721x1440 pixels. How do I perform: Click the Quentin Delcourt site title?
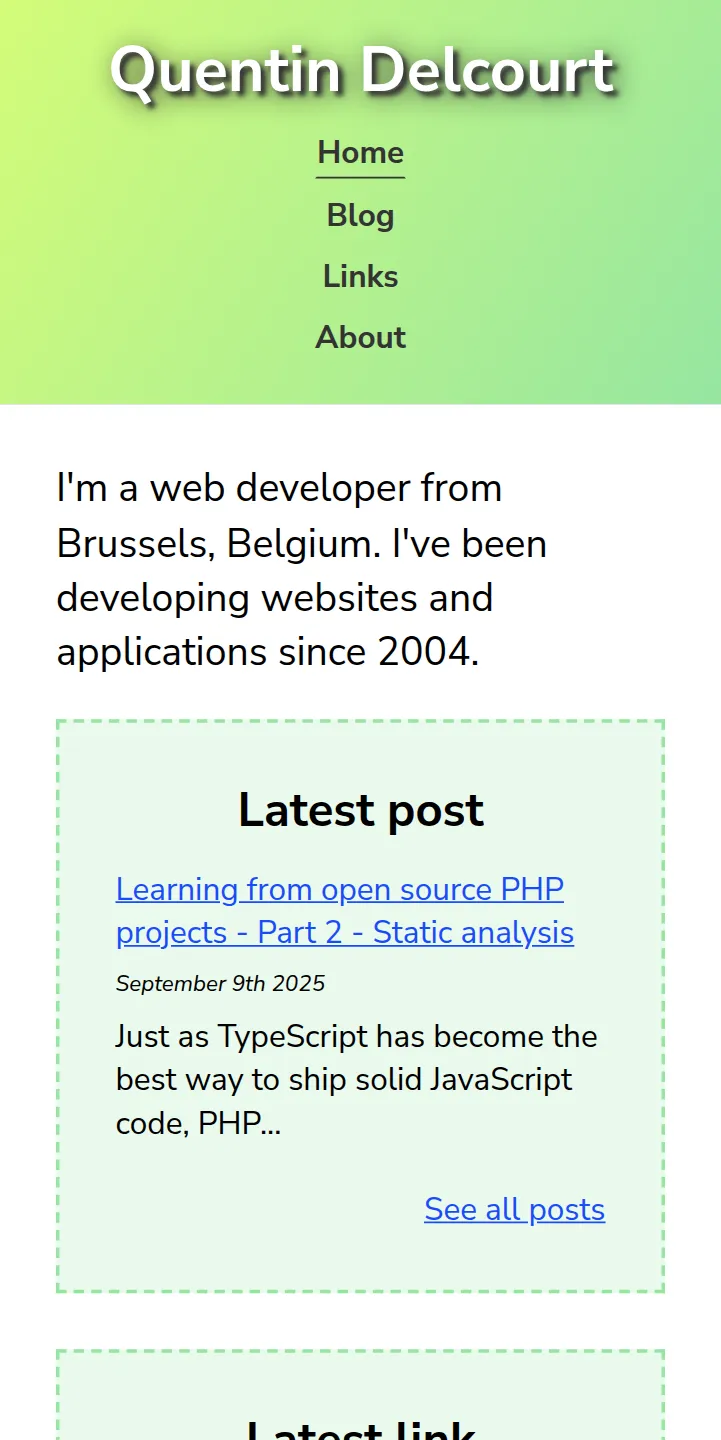(x=360, y=72)
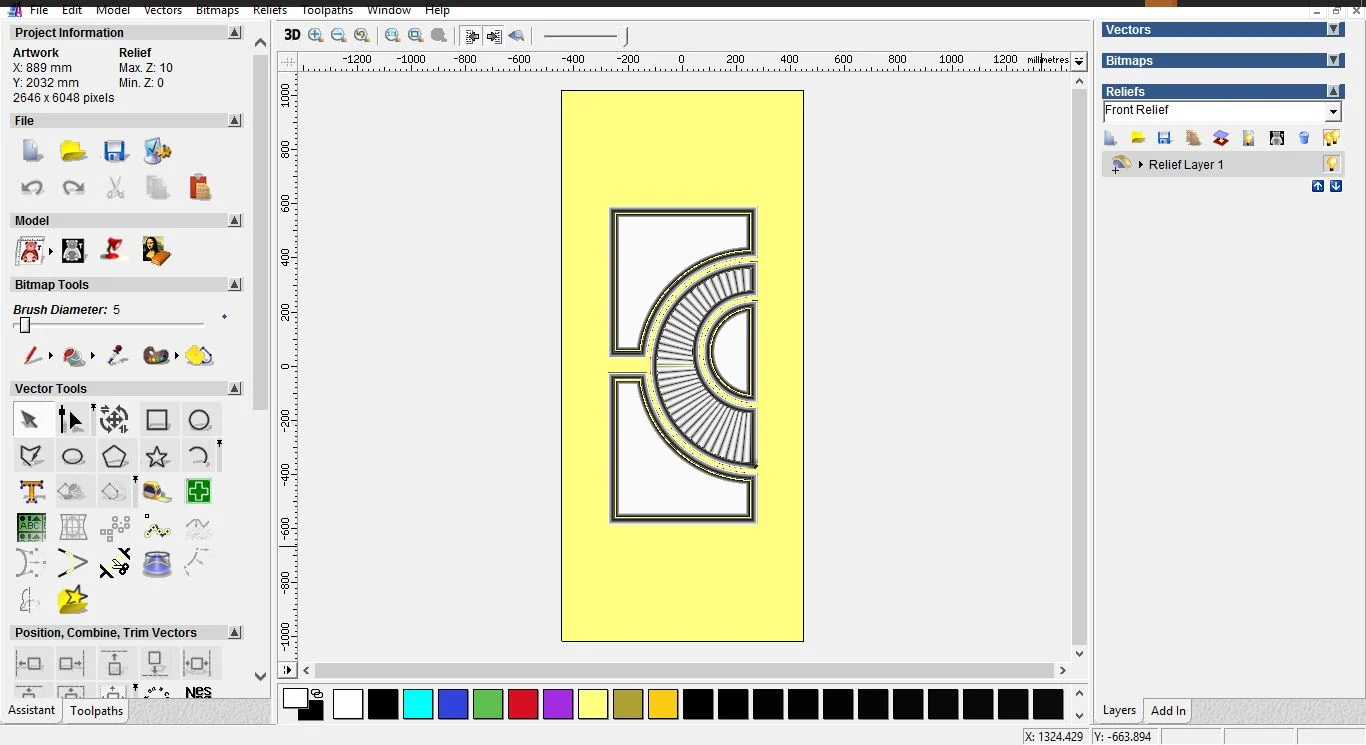This screenshot has width=1366, height=745.
Task: Expand the Vectors panel section
Action: click(x=1334, y=30)
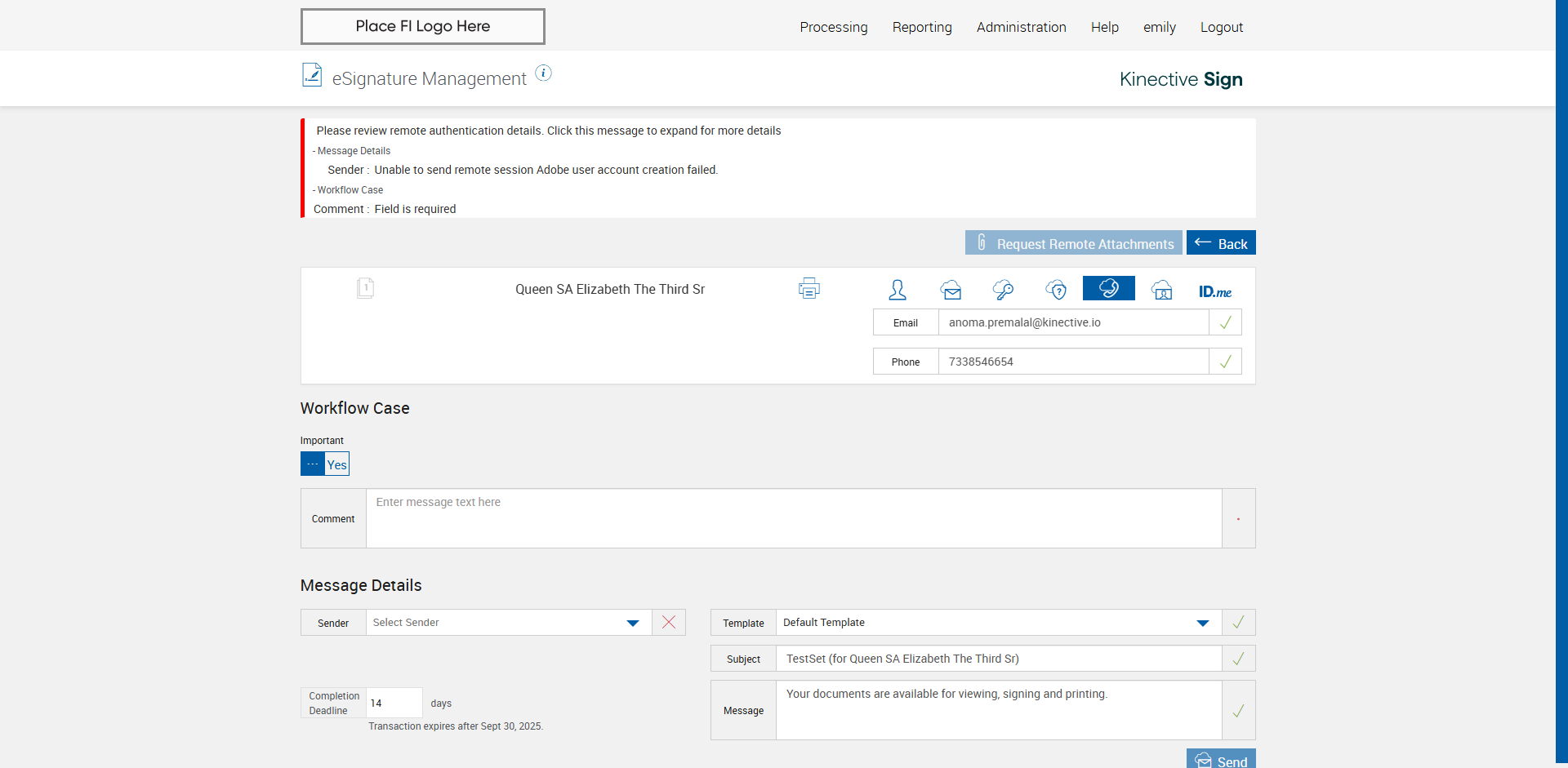Expand the remote authentication error message
Screen dimensions: 1568x768
[x=548, y=131]
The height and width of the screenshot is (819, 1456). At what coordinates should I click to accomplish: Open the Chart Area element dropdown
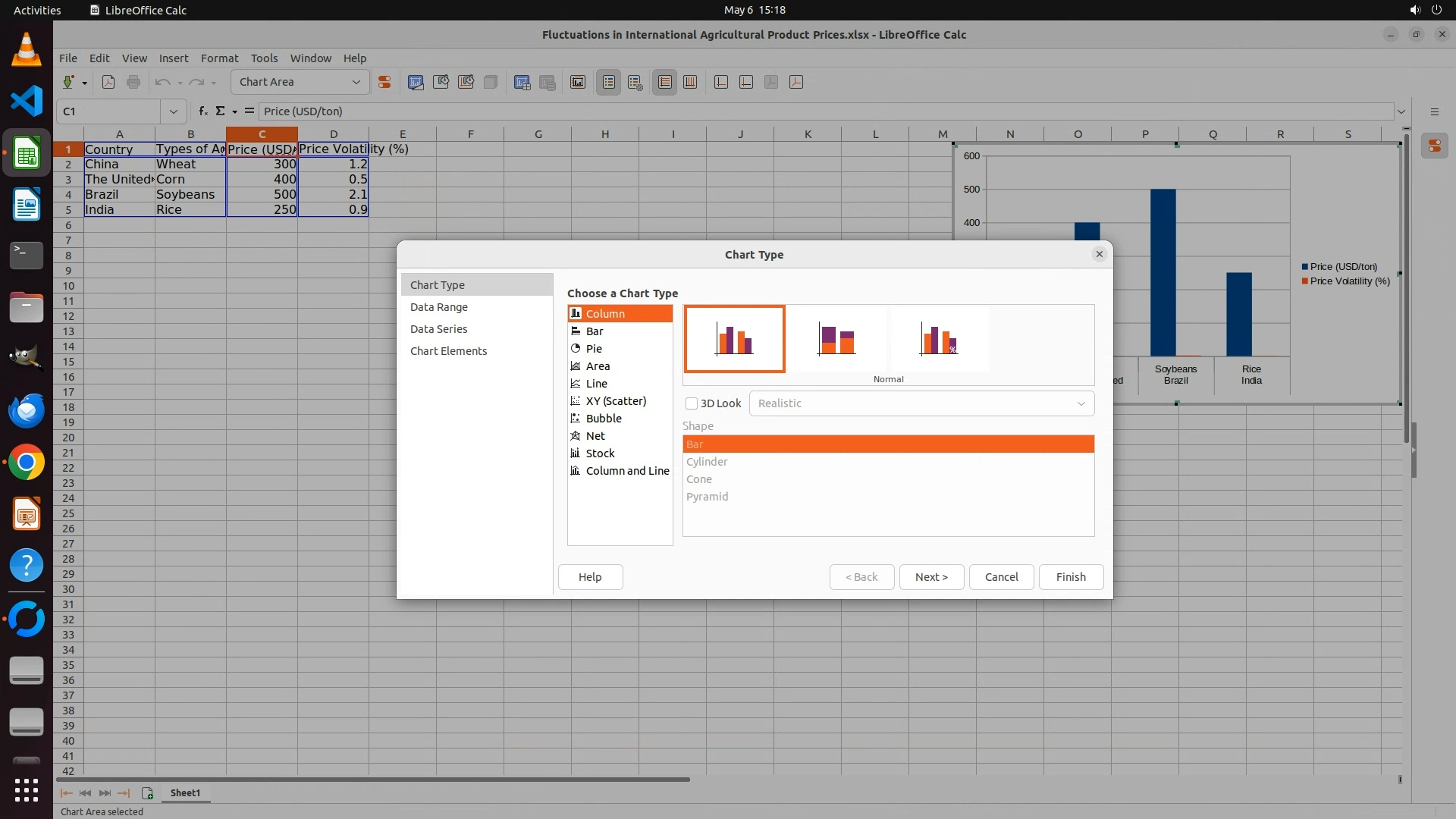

*-*-*

### EXERCISE
Reproduce the entries word for word, starting at their first line and ending after the line that contains "[x=548, y=131]". Omit the pictures.

### TASK SOLUTION
721x1440 pixels. How do I perform: Click the Quentin Delcourt site title?
(x=360, y=72)
This screenshot has width=1366, height=745.
Task: Expand the Vectors panel section
Action: click(x=1334, y=30)
Expand the remote authentication error message
Screen dimensions: 1568x768
[x=548, y=131]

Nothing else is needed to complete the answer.